型番 ビット数 チャネル数 基準電圧源[V] 変換速度[sps] インターフェース
MCP3001 10 差動1  - 200k SPI
MCP3002 10 2もしくは差動1  - 200k SPI
MCP3004  10  4  - 200k SPI
MCP3008  10   -  200k SPI 
MCP3021 10 1  - 22.3k I2C
MCP3201 12 差動1  - 100k SPI
MCP3202 12 2  - 100k SPI
MCP3204 12 4  - 100k SPI
MCP3208 12  8  -  100k SPI
MCP3221 12 1  - 22.3k I2C
MCP3301 13 差動1  - 100k SPI
MCP3302 13 差動2  - 100k SPI
MCP3304 13  差動4  -  100k  SPI 
MCP3421 18 差動1 2.048 3.75 I2C
MCP3422 18 差動2 2.048 3.75 I2C
MCP3423 18 差動2 2.048 3.75 I2C
MCP3424 18 差動4 2.048 3.75 I2C
MCP3425 16 差動1 2.048 15 I2C
MCP3426 16 2 2.048 15 I2C
MCP3427 16 2 2.048 15 I2C
MCP3428 16 4 2.048 15 I2C
MCP3550 22 差動1   - 12.5/15 SPI
MCP3551 22 差動1  - 13.75 SPI
MCP3553 22 差動1  - 60 SPI

13ビットA-Dコンバータ

 A-Dコンバータはアナログの値をディジタルに変換します。MCP33xxシリーズは差動入力ができるので、分解能は次の式で得られます。

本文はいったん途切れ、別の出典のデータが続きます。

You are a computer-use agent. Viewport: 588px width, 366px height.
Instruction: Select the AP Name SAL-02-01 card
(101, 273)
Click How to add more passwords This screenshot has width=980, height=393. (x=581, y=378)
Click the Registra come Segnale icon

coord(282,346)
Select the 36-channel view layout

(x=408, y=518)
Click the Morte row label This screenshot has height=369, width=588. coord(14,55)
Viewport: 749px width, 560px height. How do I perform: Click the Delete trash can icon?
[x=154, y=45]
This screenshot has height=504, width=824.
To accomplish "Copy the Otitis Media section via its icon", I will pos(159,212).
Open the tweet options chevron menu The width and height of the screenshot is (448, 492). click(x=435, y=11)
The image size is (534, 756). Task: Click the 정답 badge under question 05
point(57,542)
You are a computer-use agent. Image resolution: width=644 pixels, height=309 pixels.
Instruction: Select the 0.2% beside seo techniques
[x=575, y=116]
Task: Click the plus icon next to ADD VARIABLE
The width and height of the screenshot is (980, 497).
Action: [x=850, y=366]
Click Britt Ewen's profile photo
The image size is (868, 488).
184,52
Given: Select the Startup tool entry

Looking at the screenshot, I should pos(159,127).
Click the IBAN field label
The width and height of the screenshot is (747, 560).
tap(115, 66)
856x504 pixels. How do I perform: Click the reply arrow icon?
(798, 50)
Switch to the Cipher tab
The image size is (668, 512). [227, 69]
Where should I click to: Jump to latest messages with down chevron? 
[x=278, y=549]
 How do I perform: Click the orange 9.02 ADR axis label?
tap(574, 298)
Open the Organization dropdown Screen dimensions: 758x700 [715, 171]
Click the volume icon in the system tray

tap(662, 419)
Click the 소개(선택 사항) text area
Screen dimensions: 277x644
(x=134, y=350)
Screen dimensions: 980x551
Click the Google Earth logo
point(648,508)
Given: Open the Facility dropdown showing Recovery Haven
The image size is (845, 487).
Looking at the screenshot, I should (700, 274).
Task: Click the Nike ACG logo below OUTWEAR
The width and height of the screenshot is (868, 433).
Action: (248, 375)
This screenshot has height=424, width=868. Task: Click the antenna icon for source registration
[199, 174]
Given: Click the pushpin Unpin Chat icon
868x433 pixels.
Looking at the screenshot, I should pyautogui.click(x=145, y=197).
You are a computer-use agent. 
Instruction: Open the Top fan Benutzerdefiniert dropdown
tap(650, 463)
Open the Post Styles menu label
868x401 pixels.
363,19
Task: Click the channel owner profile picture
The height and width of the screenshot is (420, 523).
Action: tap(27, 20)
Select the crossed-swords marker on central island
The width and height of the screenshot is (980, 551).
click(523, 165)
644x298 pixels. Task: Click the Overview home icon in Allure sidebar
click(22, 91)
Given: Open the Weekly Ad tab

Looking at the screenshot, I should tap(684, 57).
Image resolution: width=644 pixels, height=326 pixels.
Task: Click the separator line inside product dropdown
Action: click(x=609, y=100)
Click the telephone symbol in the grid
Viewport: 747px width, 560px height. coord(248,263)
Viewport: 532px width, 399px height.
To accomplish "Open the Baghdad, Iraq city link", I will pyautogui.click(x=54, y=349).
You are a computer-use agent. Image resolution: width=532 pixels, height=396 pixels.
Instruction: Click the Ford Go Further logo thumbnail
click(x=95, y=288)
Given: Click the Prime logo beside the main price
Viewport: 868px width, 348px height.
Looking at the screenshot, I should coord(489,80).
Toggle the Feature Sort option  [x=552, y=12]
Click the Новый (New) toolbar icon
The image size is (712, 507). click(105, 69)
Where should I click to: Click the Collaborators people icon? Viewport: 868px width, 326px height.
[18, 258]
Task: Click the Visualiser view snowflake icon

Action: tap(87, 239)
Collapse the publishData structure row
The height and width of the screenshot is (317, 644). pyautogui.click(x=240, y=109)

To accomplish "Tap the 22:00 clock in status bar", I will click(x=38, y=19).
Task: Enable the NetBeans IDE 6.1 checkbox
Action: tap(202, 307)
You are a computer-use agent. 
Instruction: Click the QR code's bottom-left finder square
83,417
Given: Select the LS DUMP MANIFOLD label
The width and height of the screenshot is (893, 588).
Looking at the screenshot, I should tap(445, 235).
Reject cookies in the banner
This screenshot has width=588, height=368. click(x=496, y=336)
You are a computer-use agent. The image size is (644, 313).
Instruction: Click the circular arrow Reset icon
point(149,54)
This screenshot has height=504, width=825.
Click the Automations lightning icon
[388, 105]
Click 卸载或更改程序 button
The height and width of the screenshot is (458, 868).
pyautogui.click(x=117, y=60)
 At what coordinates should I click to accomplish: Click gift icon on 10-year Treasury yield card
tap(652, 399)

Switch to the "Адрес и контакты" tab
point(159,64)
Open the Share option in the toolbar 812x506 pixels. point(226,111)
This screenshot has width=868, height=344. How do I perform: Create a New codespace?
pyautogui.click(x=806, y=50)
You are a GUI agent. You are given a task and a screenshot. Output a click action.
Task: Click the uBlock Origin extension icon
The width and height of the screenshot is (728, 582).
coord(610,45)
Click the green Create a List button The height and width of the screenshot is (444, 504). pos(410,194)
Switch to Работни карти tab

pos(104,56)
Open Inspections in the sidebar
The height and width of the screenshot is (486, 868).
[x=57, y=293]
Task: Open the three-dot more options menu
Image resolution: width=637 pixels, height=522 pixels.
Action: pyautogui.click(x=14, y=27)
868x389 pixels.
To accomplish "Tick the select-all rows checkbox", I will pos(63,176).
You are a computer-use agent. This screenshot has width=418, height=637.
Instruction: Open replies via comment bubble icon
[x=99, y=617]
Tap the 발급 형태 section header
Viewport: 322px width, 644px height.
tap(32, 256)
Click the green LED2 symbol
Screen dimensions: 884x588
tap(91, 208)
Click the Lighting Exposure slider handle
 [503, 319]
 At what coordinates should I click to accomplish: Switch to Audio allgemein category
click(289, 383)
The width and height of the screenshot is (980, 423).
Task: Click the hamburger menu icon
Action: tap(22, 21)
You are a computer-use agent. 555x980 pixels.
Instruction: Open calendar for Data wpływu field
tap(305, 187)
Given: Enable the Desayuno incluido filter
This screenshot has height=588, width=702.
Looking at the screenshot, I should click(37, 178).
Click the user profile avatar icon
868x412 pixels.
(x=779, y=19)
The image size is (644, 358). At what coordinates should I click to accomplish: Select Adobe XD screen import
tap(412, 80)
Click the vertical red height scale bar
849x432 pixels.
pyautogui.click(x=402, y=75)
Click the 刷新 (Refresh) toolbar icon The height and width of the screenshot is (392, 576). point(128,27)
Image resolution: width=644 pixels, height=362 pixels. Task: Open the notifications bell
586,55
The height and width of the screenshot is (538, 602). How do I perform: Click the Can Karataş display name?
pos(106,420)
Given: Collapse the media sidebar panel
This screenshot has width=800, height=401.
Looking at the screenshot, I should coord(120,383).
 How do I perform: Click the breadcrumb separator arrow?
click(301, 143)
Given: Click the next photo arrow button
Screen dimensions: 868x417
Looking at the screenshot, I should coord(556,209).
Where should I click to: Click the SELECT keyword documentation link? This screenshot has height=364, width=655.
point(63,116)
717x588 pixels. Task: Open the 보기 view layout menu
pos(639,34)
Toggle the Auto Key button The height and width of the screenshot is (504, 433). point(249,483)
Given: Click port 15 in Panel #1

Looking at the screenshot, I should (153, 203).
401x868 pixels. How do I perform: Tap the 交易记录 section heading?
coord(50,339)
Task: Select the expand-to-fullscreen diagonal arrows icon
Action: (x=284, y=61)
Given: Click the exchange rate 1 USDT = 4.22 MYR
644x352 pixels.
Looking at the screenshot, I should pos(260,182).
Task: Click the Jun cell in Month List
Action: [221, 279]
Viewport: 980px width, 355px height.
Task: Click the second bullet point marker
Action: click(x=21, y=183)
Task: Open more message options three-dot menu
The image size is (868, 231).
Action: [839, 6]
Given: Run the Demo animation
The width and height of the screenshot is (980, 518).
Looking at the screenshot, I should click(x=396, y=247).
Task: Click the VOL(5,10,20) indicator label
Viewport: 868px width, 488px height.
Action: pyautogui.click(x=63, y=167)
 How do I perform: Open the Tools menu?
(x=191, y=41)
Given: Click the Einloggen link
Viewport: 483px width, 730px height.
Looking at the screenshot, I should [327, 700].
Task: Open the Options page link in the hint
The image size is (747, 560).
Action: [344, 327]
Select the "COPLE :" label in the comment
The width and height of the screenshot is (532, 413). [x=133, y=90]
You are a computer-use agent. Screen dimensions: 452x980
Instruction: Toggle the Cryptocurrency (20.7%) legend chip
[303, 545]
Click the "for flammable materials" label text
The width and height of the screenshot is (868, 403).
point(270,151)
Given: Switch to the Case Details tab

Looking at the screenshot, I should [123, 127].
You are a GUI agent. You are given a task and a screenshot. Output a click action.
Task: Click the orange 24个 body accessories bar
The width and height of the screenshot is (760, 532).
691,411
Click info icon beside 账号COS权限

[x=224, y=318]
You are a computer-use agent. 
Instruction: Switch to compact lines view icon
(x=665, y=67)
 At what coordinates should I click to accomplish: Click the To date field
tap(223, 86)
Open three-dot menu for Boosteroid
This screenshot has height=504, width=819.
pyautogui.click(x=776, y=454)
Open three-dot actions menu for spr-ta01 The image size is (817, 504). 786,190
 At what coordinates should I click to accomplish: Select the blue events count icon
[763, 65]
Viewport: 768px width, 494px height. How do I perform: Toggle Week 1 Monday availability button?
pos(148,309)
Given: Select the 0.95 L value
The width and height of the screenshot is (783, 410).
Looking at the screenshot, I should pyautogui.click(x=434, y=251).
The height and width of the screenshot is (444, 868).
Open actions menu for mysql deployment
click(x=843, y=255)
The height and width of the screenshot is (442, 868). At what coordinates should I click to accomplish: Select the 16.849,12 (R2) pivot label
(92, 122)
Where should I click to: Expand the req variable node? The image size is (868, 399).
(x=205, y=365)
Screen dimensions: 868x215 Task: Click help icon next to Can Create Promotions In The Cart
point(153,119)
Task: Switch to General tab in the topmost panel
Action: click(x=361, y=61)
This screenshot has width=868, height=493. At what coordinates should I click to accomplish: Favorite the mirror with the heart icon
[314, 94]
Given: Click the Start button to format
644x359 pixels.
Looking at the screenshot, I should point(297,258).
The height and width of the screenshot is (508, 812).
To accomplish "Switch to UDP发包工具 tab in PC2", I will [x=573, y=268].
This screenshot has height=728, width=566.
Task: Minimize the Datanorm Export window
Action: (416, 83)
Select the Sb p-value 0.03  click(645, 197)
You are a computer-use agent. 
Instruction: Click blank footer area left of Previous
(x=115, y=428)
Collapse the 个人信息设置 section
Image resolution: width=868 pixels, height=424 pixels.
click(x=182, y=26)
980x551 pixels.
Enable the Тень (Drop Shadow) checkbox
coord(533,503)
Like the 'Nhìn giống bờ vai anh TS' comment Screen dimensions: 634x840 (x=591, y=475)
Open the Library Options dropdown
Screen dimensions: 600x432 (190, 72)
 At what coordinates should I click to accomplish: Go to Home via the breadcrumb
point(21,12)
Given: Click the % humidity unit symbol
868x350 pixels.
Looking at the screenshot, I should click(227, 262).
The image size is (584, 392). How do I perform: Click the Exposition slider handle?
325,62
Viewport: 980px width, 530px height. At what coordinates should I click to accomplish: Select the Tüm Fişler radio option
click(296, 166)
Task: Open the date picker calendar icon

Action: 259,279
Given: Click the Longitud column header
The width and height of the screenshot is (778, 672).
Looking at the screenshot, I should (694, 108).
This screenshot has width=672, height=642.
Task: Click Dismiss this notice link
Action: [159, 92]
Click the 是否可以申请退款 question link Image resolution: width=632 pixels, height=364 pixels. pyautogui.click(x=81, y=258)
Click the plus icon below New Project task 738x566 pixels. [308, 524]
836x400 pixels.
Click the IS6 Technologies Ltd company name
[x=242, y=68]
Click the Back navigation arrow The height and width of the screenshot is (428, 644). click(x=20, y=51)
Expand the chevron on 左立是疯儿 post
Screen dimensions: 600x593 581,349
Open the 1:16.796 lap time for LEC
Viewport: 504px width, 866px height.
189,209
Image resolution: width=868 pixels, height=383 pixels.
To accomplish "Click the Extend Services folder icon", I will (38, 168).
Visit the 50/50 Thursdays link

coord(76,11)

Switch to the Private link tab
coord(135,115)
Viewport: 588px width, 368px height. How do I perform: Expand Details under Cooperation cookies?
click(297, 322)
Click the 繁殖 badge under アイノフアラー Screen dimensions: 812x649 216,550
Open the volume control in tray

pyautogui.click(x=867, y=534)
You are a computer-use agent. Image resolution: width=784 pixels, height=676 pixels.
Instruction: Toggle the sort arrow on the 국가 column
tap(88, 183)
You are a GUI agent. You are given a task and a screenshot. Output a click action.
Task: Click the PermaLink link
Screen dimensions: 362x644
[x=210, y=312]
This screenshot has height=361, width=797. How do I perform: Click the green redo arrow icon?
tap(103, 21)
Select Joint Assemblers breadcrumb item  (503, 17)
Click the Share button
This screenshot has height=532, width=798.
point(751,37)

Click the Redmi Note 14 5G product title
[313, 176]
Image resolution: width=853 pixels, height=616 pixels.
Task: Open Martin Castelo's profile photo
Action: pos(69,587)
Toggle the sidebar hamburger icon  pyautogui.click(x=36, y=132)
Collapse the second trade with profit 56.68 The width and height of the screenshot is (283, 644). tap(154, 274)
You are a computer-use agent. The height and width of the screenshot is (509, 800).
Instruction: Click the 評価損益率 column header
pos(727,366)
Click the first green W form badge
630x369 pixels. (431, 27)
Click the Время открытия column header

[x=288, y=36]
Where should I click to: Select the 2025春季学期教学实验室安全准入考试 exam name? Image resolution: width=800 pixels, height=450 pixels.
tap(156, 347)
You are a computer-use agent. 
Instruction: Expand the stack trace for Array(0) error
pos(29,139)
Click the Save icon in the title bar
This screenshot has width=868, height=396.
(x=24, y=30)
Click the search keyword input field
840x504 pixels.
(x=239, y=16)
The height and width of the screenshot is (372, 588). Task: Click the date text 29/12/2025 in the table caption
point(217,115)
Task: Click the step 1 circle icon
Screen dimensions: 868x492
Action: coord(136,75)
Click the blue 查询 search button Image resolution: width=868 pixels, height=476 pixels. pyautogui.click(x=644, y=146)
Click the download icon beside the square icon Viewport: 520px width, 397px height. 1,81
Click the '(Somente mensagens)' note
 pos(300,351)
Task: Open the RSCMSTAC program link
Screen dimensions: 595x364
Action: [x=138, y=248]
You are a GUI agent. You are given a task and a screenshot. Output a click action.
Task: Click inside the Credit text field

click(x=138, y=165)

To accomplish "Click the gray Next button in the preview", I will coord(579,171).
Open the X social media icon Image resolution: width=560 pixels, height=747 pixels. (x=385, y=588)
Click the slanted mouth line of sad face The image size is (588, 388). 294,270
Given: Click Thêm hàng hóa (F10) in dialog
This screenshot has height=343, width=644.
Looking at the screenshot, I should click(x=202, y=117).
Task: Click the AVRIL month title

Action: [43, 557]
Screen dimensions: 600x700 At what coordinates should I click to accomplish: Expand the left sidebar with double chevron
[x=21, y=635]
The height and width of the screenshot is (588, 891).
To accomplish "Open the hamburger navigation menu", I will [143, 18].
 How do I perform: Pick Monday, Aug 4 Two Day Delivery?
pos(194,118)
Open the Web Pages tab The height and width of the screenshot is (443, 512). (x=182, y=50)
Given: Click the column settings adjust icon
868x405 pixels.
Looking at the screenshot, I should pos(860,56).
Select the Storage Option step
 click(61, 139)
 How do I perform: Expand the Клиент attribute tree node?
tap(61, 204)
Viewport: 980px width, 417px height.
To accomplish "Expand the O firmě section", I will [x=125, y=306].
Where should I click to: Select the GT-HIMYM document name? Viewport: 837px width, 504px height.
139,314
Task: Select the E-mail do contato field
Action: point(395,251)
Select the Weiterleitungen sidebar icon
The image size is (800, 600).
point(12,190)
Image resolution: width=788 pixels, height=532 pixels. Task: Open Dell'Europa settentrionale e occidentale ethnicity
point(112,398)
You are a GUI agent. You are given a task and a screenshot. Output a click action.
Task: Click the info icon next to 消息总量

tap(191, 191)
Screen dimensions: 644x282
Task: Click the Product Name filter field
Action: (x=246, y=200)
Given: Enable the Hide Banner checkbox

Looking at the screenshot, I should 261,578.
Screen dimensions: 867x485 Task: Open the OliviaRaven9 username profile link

  2 * Vref / 8192 = Vref /4096 = 基準電圧 / 2^12

 例えば、基準電圧が3.3Vであれば、

  3.3[V] / 2^12 = 0.00080566406[V] 

が1LSB=一番細かな最小単位です。0.80566406mV以内のアナログ値は見分けられません。これを量子化誤差と呼びます。ビット数が増えるほど量子化誤差の絶対値は小さくなります。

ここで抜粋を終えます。